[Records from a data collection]
-------------------------

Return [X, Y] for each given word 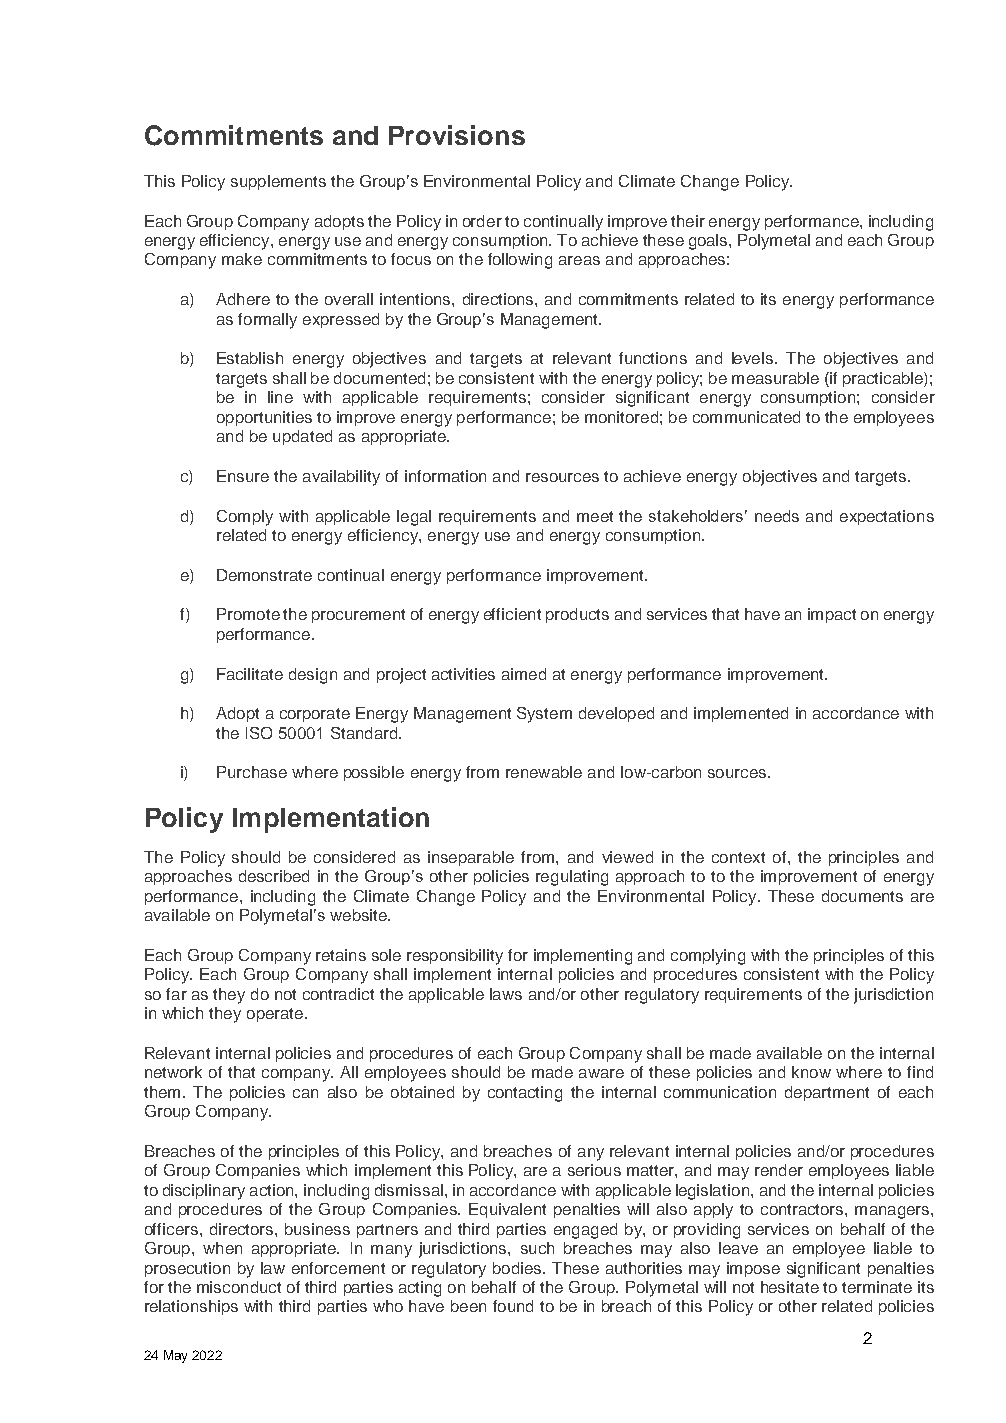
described [274, 876]
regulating [572, 878]
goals [709, 242]
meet [595, 516]
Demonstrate [264, 575]
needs [777, 516]
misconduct [239, 1287]
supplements [278, 182]
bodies [518, 1268]
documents [862, 896]
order [482, 221]
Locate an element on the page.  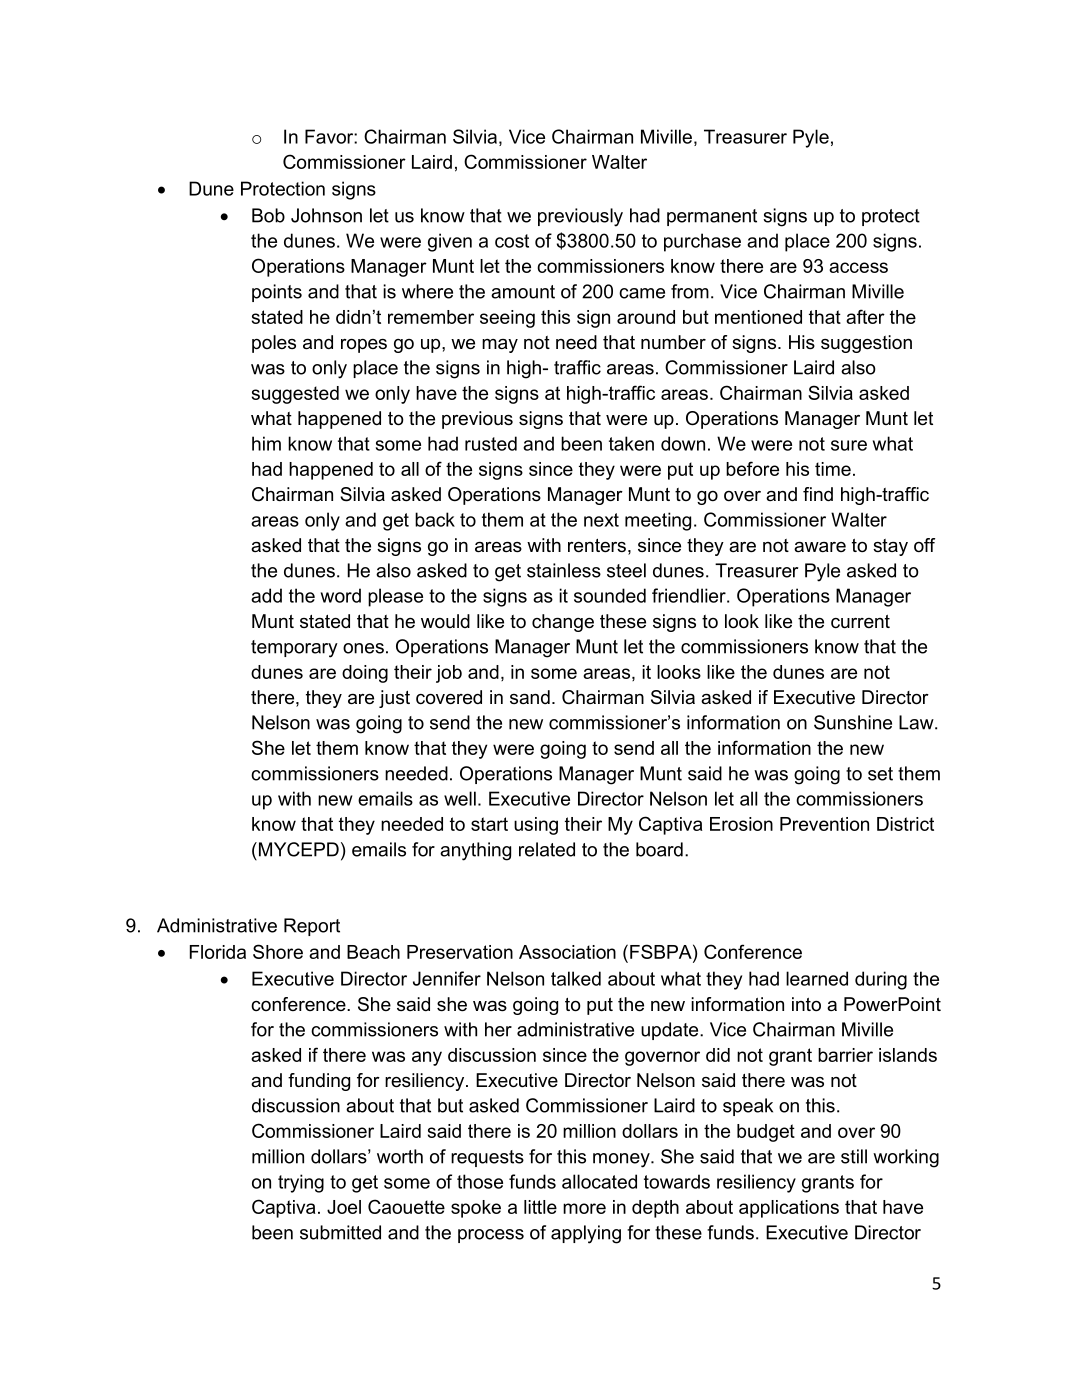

-------------------------

[What you have to do]: Rewrite every line of the records above, requests included, and shift each answer's coordinates by adding 144 to both numbers. Leave the pictures out of your answer.

[Solution to this exercise]:
Return [X, Y] for each given word 
described [418, 1020]
regulating [716, 1022]
goals [853, 386]
meet [739, 660]
Demonstrate [408, 719]
needs [921, 660]
misconduct [383, 1431]
supplements [422, 326]
bodies [662, 1412]
documents [1006, 1040]
order [626, 365]
Locate an element on the page.  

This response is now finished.